WHAT IS NEEDED | Give the entries again in full. Nothing may be altered.

(Records excerpted from a collection)
■ ■ ■ ■

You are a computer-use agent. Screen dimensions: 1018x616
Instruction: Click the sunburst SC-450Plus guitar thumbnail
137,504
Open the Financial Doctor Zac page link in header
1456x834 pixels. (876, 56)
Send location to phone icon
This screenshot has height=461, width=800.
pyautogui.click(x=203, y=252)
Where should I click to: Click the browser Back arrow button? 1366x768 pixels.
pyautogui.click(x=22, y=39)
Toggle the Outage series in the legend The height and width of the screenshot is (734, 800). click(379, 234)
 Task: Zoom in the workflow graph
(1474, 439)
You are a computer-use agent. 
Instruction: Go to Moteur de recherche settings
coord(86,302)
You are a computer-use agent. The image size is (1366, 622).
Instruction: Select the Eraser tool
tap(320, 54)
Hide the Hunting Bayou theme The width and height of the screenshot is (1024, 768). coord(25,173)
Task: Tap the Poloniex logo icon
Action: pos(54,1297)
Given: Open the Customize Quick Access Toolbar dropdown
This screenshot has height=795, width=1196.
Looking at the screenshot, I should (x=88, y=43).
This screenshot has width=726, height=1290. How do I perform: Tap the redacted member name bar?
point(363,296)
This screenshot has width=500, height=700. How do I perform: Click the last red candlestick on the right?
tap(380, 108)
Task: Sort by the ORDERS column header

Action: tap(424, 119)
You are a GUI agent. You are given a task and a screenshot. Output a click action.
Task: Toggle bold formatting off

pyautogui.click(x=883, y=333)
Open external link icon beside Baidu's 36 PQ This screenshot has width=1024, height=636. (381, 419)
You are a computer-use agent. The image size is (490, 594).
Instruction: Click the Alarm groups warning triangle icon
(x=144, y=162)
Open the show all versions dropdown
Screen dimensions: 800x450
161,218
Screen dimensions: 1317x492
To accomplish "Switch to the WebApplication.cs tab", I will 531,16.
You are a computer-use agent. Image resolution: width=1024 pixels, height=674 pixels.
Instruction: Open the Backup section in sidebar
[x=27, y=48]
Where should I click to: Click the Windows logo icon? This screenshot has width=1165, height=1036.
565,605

■ ■ ■ ■

RESPONSE TO THIS EXERCISE |
You are a computer-use agent. Screen dimensions: 1018x616
Instruction: Click the sunburst SC-450Plus guitar thumbnail
137,504
Open the Financial Doctor Zac page link in header
1456x834 pixels. (876, 56)
Send location to phone icon
This screenshot has height=461, width=800.
pyautogui.click(x=203, y=252)
Where should I click to: Click the browser Back arrow button? 1366x768 pixels.
pyautogui.click(x=22, y=39)
Toggle the Outage series in the legend The height and width of the screenshot is (734, 800). click(379, 234)
 Task: Zoom in the workflow graph
(1474, 439)
You are a computer-use agent. 
Instruction: Go to Moteur de recherche settings
coord(86,302)
You are a computer-use agent. The image size is (1366, 622).
Instruction: Select the Eraser tool
tap(320, 54)
Hide the Hunting Bayou theme The width and height of the screenshot is (1024, 768). coord(25,173)
Task: Tap the Poloniex logo icon
Action: pos(54,1297)
Given: Open the Customize Quick Access Toolbar dropdown
This screenshot has height=795, width=1196.
Looking at the screenshot, I should (x=88, y=43).
This screenshot has width=726, height=1290. How do I perform: Tap the redacted member name bar?
point(363,296)
This screenshot has width=500, height=700. How do I perform: Click the last red candlestick on the right?
tap(380, 108)
Task: Sort by the ORDERS column header

Action: tap(424, 119)
You are a GUI agent. You are given a task and a screenshot. Output a click action.
Task: Toggle bold formatting off

pyautogui.click(x=883, y=333)
Open external link icon beside Baidu's 36 PQ This screenshot has width=1024, height=636. (381, 419)
You are a computer-use agent. The image size is (490, 594).
Instruction: Click the Alarm groups warning triangle icon
(x=144, y=162)
Open the show all versions dropdown
Screen dimensions: 800x450
161,218
Screen dimensions: 1317x492
To accomplish "Switch to the WebApplication.cs tab", I will 531,16.
You are a computer-use agent. Image resolution: width=1024 pixels, height=674 pixels.
Instruction: Open the Backup section in sidebar
[x=27, y=48]
Where should I click to: Click the Windows logo icon? This screenshot has width=1165, height=1036.
565,605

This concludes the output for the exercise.